Opposition won't attend swearing in of Chavez's successor

Opposition won't attend swearing in of Chavez's successor

Venezuela’s opposition says it will not attend the swearing-in of Hugo Chavez’s anointed successor as interim president.

Opposition spokesman Angel Medina says Nicolas Maduro’s ascension is “a violation of the constitutional order”.

Critics believe Venezuela’s 1999 charter stipulates that the speaker of the National Assembly take power in the event of a presidential death.

Mr Medina also voiced concern that tonight’s swearing-in ceremony is taking place at the same military academy where Mr Chavez is lying in state.

He says it sets a bad precedent because the military should play no role in politics.

The much-anticipated funeral promises to be a final turn on the world stage for the former paratrooper after 14 tumultuous years at Venezuela’s helm.

Presidents and other dignitaries began arriving by mid-morning for the ceremony, and were still streaming in after the funeral’s scheduled start, with no clear sign when the event might finally begin.

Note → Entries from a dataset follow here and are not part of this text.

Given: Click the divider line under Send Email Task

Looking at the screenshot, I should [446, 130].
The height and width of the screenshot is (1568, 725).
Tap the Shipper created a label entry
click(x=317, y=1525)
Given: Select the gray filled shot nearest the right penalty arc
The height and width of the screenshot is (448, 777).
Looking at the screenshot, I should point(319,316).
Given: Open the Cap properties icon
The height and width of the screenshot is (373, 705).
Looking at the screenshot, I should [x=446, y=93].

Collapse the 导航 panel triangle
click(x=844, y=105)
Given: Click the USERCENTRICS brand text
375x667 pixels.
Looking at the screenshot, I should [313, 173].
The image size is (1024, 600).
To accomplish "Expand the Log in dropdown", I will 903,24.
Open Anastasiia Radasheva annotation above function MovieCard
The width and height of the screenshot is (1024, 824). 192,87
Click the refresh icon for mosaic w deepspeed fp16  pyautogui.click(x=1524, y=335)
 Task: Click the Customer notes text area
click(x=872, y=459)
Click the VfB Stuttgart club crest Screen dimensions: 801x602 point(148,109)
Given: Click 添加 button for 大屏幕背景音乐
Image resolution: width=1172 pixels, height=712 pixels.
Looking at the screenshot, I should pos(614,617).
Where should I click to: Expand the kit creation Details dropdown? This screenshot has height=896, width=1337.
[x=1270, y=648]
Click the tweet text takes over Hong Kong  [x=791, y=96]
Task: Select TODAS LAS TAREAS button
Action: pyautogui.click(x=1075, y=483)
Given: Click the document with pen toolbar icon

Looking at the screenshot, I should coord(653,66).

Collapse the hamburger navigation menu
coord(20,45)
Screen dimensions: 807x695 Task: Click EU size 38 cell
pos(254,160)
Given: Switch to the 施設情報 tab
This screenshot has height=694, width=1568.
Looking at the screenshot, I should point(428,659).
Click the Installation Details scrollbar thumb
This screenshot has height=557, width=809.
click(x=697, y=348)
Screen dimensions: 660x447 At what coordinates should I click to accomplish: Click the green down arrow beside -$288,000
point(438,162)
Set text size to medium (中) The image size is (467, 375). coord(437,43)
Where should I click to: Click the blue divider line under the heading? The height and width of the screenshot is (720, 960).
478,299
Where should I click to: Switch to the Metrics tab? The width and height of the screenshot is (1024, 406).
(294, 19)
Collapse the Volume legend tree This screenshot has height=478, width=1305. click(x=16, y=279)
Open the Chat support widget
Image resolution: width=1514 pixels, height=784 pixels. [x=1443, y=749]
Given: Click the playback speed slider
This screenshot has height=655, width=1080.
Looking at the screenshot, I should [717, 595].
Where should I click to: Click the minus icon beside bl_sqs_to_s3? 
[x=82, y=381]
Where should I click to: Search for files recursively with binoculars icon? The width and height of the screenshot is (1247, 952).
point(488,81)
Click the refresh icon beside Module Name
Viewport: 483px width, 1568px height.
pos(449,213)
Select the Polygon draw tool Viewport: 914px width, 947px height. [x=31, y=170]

The Venezuelan government said more than 30 heads of state are expected to attend, from Iranian president Mahmoud Ahmadinejad to Cuba’s Raul Castro, to the leaders of Mexico, Chile and Brazil.

US Representative Gregory Meeks, a New York Democrat, and former Representative William Delahunt, a Democrat from Massachusetts, represented the United States, which Mr Chavez often portrayed as a great global evil even as he sent the country billions of dollars in oil each year.

The Rev Jesse Jackson tweeted that he would be there, and Hollywood star Sean Penn also said he would attend.

“It is a great pain for us because we have lost a friend,” Mr Ahmadinejad said on his arrival at the airport in Caracas. “I feel like I have lost myself, but I am sure that he still lives. Chavez will never die.

His spirit and soul live on in each of our hearts.”

Outside the academy, the line to see Chavez’s body stretched more than a mile. Progress for those already waiting since the early hours was halted for the funeral, with some expressing impatience.

Government officials handed out water, and street vendors sold paper replicas of the presidential sash, which many people in the line slipped over their shoulder.

Elsewhere, the normally traffic-choked streets of Caracas were empty, with schools and many businesses shuttered. The government also prohibited alcohol sales. Many Venezuelans, particularly Chavez supporters, said they were caught up in the pomp and circumstance of the past few days, and flattered to be the subject of world attention.

Others said they were put off by what they saw as excess, particularly the plan to put Mr Chavez’s body on permanent display.

Following the funeral, National Assembly speaker Diosdado Cabello is to swear in Mr Maduro as interim president, as Mr Chavez desired.